Created on 04-03-201604:20 PM - edited 08-17-201912:59 PM
I have a plan to
write a 3 part “intro” series as to how to handle your XML files.
The subjects will be:
Basic XML and
Feature Extraction via Text Managment, Splitting and Xpath
Text Handling with XQuery and Regex in relation to XMLs
validation and transformations
XML data is read
into the flowfile contents when the file lands in nifi. As long as
it is a valid XML format the 5 dedicated XML processors can be
applied to it for management and feature extraction. Commonly a user will want to get this XML data into a
database which will require us to do a feature extraction and convert to a
new format such as JSON or AVRO.
The simplest of the
XML processors is the “SplitXml” processor. This simply takes
the current selection of data and breaks the children off into their
own files. The depth of the split in relation to the root is configurable as shown below. An example of when this may be helpful is when you have a list of events, each of which should be treated seperatly
XPath is is a syntax
language way of extracting information from an XML. It allows you to
search for nodes based on hierarchy, name, or even attribute. It has
limited regex integration and has framework for moderately complex
queries. More complete documentation can be found here
The processor below shows the “EvaluateXPath” processor being
combined with XPath language to extract node data and an attribute. It should not be confused for XQuery which I will cover in my next article.
With executing the Xpath
module something very important happens, the xml attributes are now
NIFI attributes. This allows us to apply routing and other
intelligence that is Nifi's signature. One of the transformations I
have previously worked on is how to get the XML data into an AVRO
format for easy ingestion.
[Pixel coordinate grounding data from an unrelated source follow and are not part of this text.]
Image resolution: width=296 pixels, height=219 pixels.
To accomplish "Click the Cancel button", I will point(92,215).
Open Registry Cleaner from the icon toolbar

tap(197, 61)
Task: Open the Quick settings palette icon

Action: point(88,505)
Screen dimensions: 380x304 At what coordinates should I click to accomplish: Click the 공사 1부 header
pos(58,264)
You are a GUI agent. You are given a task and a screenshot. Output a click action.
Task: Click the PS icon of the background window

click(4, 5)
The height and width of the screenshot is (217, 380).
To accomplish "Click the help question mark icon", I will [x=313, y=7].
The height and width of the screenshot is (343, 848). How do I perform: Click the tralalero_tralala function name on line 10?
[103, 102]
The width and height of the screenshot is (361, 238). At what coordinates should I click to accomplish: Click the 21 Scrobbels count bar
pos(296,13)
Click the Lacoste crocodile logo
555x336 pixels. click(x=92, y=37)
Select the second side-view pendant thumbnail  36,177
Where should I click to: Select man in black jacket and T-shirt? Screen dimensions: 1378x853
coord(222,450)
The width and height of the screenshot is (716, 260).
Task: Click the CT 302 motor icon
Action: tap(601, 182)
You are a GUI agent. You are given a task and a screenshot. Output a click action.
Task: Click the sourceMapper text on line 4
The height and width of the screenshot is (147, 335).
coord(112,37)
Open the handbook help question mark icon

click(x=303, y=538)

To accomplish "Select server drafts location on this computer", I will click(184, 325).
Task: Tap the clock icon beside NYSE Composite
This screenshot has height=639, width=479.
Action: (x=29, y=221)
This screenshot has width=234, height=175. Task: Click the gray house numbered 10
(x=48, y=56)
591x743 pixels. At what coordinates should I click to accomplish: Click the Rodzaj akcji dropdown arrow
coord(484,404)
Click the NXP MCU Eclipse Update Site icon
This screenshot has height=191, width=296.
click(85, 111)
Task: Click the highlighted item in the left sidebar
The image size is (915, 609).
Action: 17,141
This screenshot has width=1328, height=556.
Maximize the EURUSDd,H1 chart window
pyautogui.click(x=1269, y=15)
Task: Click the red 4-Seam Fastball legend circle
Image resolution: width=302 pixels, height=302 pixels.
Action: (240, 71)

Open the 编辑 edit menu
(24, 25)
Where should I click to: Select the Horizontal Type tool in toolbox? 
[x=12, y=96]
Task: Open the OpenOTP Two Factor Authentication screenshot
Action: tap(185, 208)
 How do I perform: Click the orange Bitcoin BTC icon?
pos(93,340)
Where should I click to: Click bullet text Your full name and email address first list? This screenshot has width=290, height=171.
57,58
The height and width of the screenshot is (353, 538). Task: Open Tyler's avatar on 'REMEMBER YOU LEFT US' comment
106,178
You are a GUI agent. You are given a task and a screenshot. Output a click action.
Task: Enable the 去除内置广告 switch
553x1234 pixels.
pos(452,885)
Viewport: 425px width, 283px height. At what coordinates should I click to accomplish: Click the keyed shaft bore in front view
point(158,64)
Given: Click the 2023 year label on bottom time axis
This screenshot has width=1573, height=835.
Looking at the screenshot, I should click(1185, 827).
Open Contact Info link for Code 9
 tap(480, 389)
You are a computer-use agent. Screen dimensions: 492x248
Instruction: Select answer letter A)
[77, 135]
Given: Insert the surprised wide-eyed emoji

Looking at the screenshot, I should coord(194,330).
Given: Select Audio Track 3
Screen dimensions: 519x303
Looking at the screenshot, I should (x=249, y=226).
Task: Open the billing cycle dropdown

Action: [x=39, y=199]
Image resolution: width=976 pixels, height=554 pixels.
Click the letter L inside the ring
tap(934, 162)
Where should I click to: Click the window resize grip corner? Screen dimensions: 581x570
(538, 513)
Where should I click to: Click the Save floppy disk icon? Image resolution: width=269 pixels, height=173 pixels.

At this time all of the AVRO processors
in nifi play nicely with JSONs so the “AttributestoJSON”
processor can be used to as an out of the box intermediary to get the
format you need. Note that I have set the destination of the
processor to “flowfile-contents” which will over-ride the
existing XML contents for a JSON.
With a JSON +
attributes this is a very easy flow file to work with and can be
easily merged into existing workflows or written out to a file for
the Hive SerDe.